One of the most common medical conditions to have plagued our world in recent years is the abnormalities associated with the thyroid gland. In simple terms, abnormal functioning of the thyroid gland leads to abnormal production of the thyroid hormone leading to a chemical imbalance in the body. However, it is possible to help heal this issue by engaging the body in some basic Yoga asanas. Read on to find out which Yoga asanas focus on the thyroid gland.

(Inverted Pose) Viparitakarani:

For beginners, use a support to elevate your back till you are comfortable enough to do without one.

Keep your support about five inches away from the wall and sit on its right side. Inhale deeply and exhale simultaneously swinging both legs up on the wall and lower your head and shoulders towards the floor.

Stay in this position for as long as you can, slowly lower your legs and come back to a sitting position.

(The Cat Pose) Marjariasana:

Marjariasana is a great stretch that relives spinal tensions and improves blood circulation throughout the body. It is also one of the most stress relieving yoga poses.
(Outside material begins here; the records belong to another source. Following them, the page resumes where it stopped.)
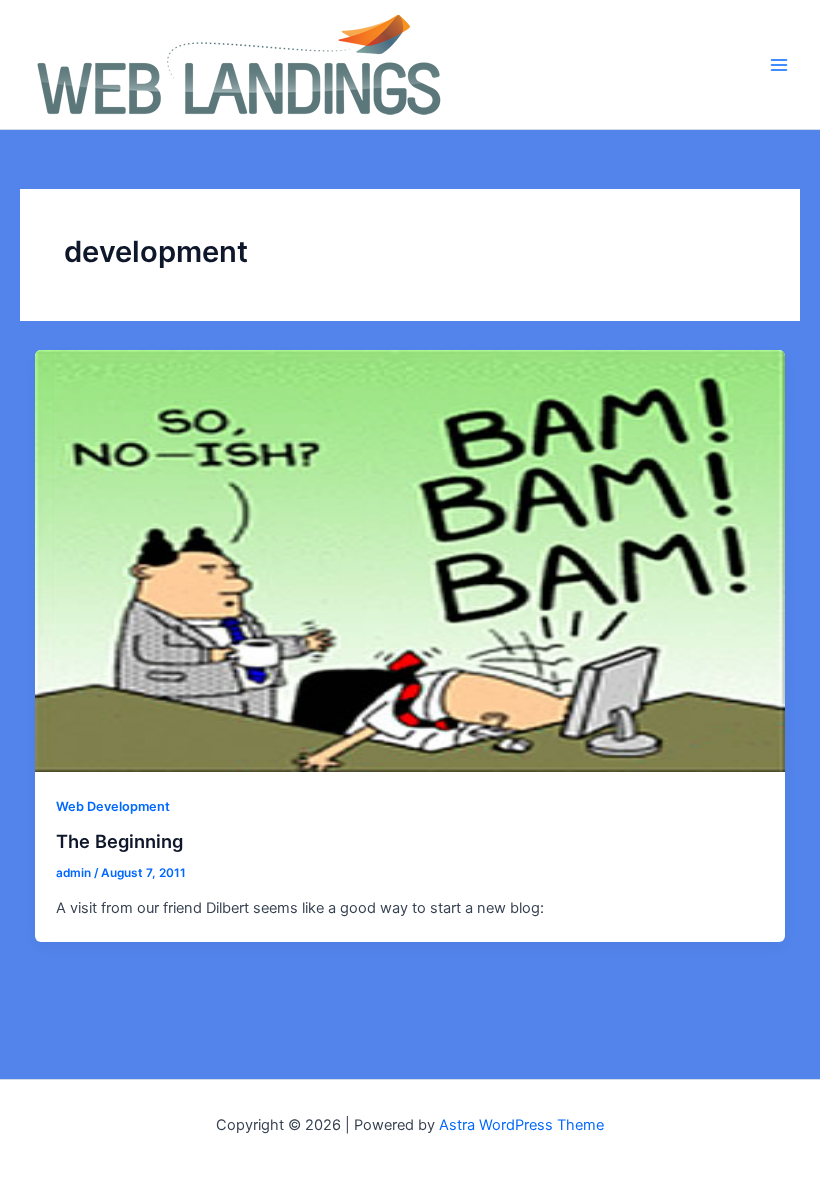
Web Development (113, 806)
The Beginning (119, 841)
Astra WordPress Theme (521, 1125)
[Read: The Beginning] (410, 560)
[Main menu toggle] (779, 65)
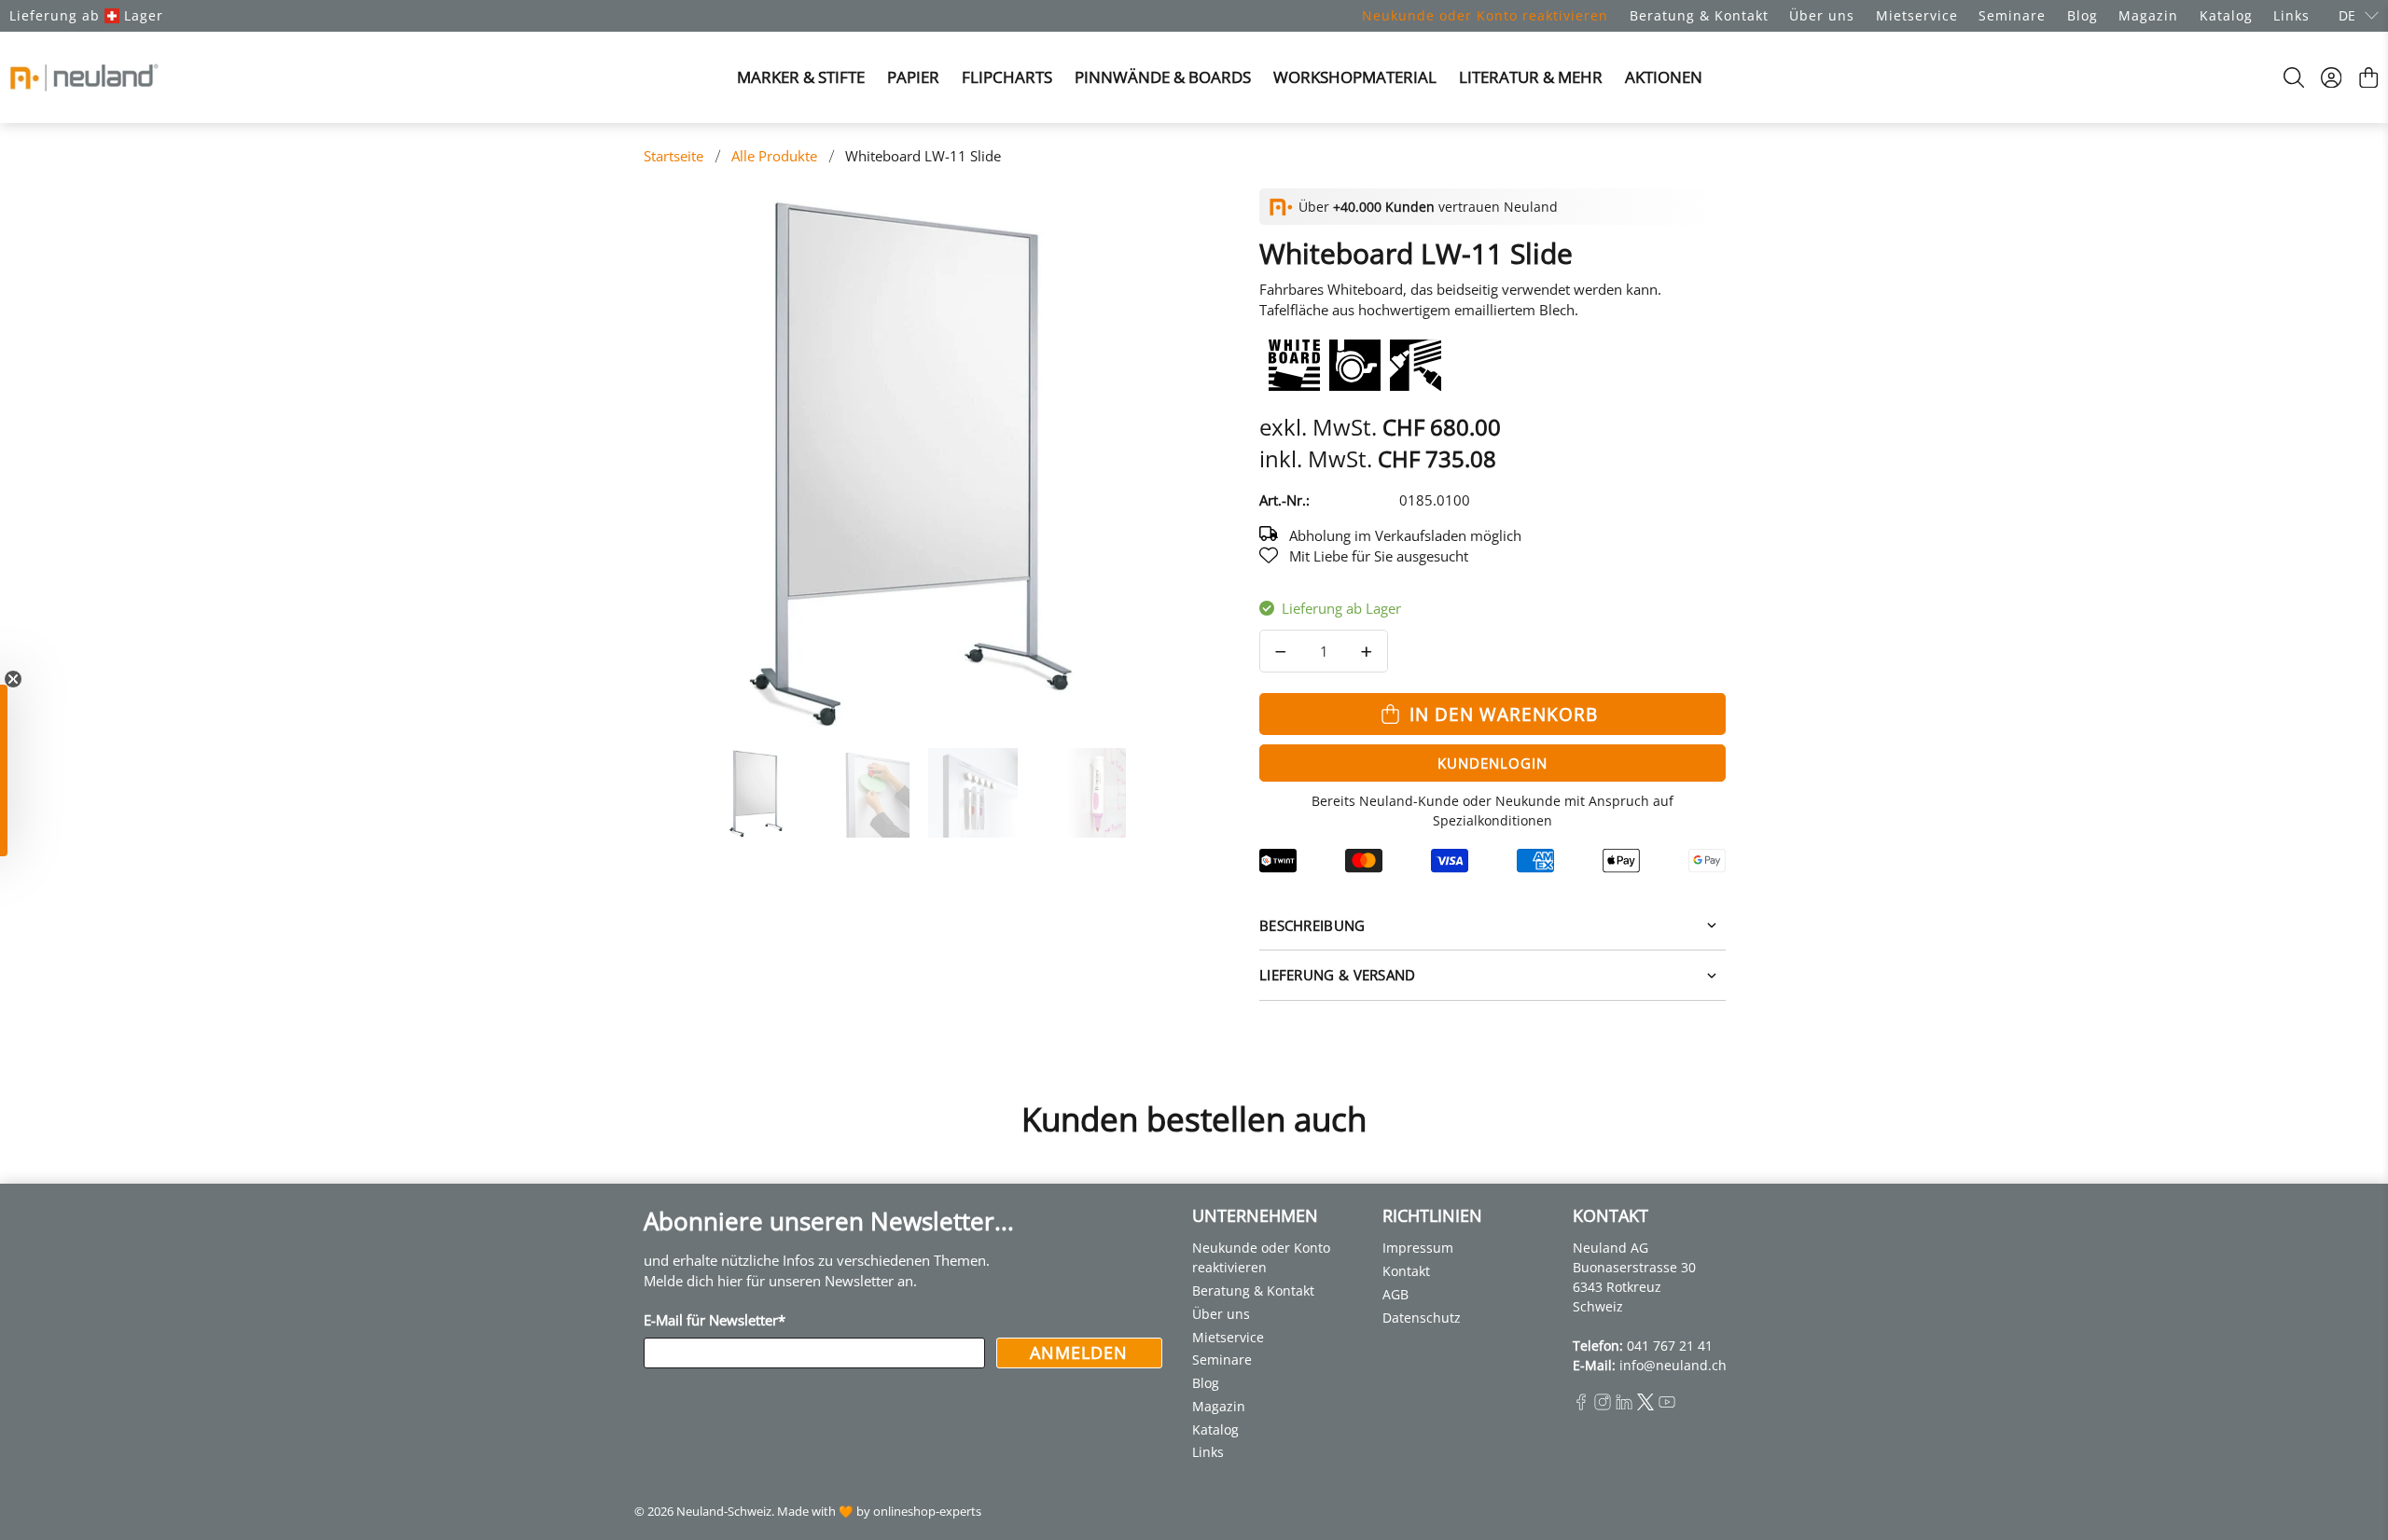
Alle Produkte (774, 156)
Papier (913, 77)
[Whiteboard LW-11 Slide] (914, 458)
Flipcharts (1007, 77)
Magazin (2148, 15)
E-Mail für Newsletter (714, 1320)
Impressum (1417, 1247)
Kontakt (1406, 1271)
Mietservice (1917, 15)
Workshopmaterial (1355, 77)
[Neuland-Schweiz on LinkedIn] (1624, 1405)
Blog (2082, 15)
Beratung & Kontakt (1699, 15)
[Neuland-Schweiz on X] (1645, 1405)
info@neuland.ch (1673, 1365)
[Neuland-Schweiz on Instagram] (1602, 1405)
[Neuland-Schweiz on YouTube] (1667, 1405)
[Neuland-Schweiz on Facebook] (1581, 1405)
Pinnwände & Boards (1163, 77)
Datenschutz (1421, 1317)
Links (2291, 15)
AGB (1395, 1294)
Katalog (2226, 15)
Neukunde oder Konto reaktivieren (1485, 15)
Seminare (2012, 15)
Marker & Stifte (801, 77)
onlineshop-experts (927, 1511)
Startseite (673, 156)
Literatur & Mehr (1531, 77)
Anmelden (1079, 1352)
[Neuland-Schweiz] (84, 77)
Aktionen (1663, 77)
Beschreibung (1312, 925)
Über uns (1821, 15)
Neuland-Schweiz (723, 1511)
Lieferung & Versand (1337, 974)
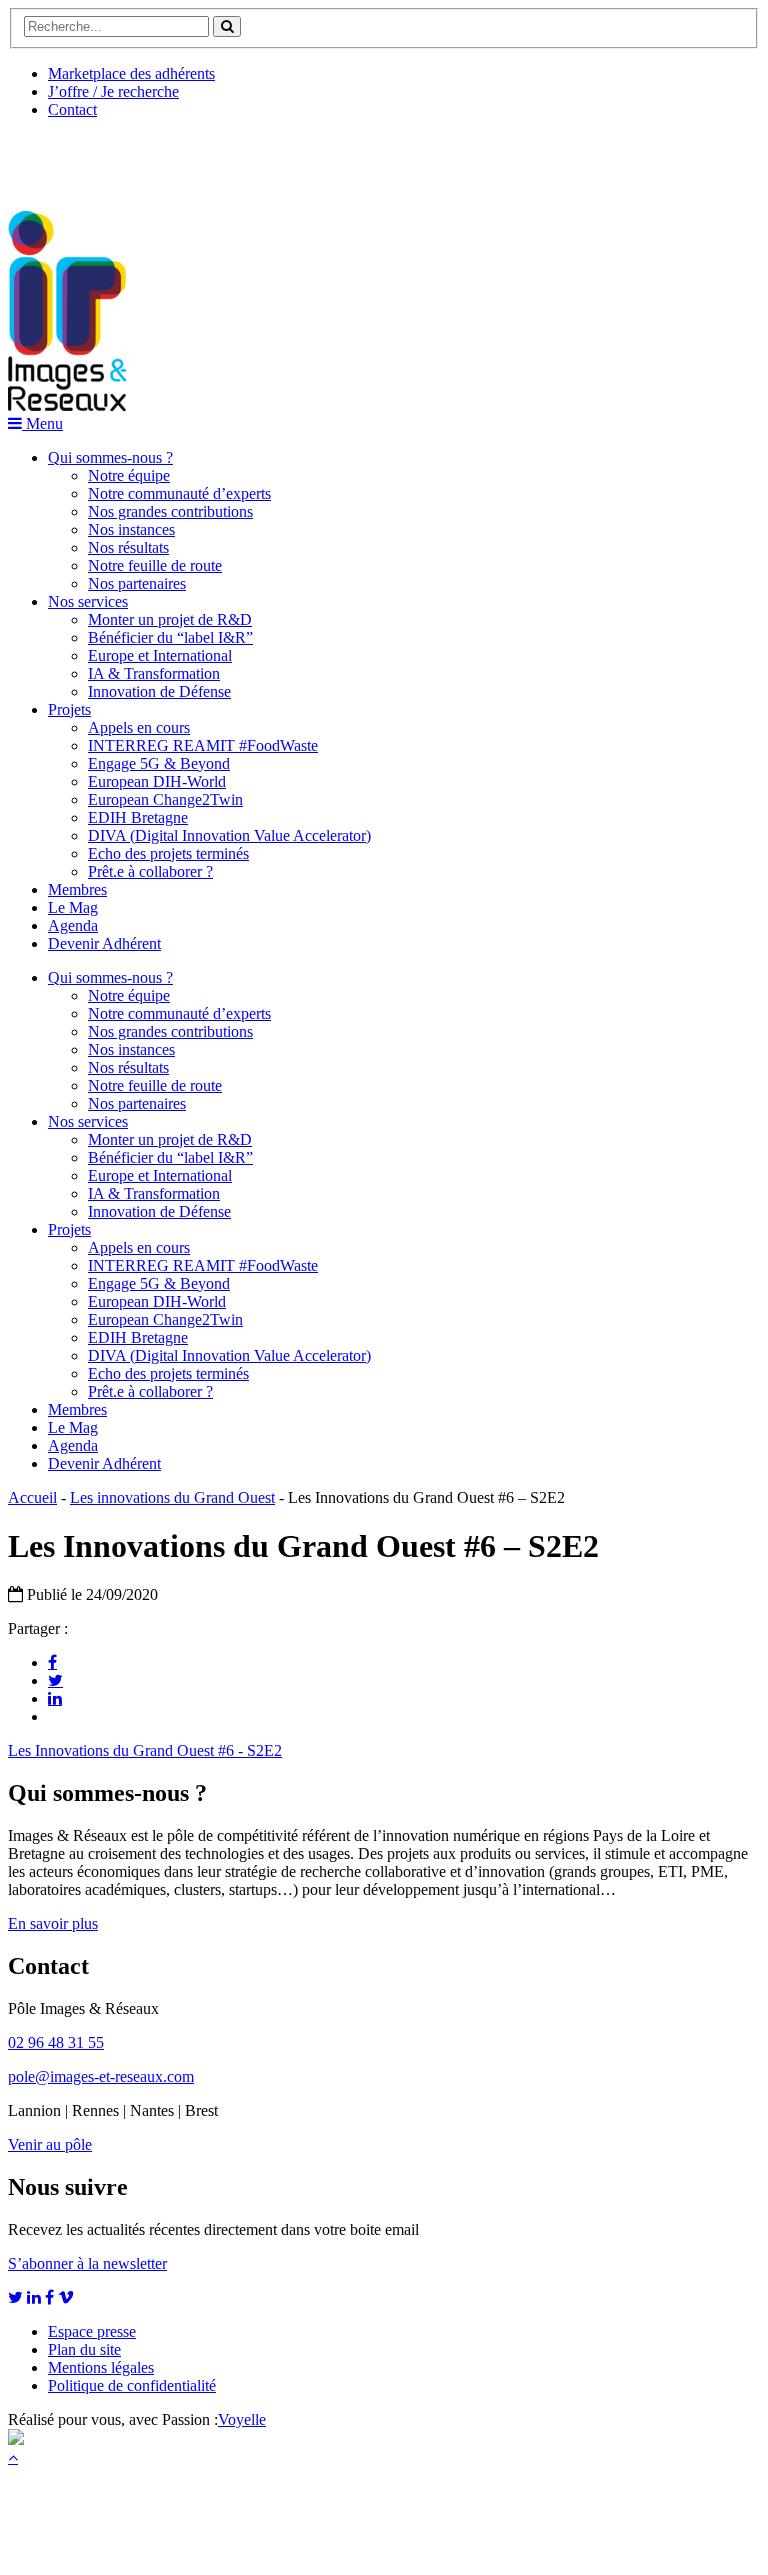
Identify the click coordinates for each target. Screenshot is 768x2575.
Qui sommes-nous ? (110, 457)
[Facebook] (52, 1662)
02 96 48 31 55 (56, 2042)
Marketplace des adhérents (131, 73)
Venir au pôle (50, 2144)
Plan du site (84, 2349)
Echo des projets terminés (168, 853)
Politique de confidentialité (132, 2385)
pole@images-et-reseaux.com (101, 2076)
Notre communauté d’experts (179, 493)
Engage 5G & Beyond (159, 763)
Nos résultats (128, 547)
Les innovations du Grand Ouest (172, 1497)
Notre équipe (129, 475)
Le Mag (73, 907)
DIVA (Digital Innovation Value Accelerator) (229, 835)
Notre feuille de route (155, 565)
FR (156, 157)
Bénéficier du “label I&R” (170, 637)
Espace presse (92, 2331)
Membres (77, 889)
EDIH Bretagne (138, 817)
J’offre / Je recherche (113, 91)
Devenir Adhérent (104, 943)
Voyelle (242, 2419)
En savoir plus (53, 1923)
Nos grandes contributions (170, 511)
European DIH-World (157, 781)
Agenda (73, 925)
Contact (72, 109)
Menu (42, 423)
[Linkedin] (55, 1698)
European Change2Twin (165, 799)
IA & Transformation (154, 673)
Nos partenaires (137, 583)
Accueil (32, 1497)
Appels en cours (139, 727)
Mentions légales (101, 2367)
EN (83, 157)
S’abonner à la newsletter (87, 2263)
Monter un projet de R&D (170, 619)
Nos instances (131, 529)
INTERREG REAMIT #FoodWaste (203, 745)
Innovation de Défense (159, 691)
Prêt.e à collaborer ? (150, 871)
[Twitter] (55, 1680)
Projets (69, 709)
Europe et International (160, 655)
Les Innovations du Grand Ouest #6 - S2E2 (145, 1750)
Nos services (88, 601)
Start by kneeling on the floors with your palms at shoulder-length, your legs slightly apart. This position is very similar to that of a cat. Relax your body completely and exhale deeply, push your belly towards your back, bend your back and arch upwards. Now, you may inhale and arch your back to the opposite direction, directing the neck towards the sky.

(Shoulder stand pose) Sarvaangasana:

This pose is an advanced, more complicated one but has a huge effect on the thyroid imbalance in the body. Primarily because it stimulates the thyroid gland and well as the pituitary and pineal glands both of which also have some control over the functioning of the Thyroid gland.

To get started, lie on the mat with your legs together and slowly raise them to 90 degrees. Now, keep your palms (facing down) and lift your waist bringing your legs forward. Slowly, raise your waist to the sky so the entire body weight now lays on your shoulders. Maintain this position for up to 50 counts.

The Suryanamaskar is a great way to help bring your weight in control and increase the flexibility of muscles. This, along with the above asanas can work wonders for your Thyroid. However, it is advisable to attempt these under the supervision of a learned yogi before practicing it on your own.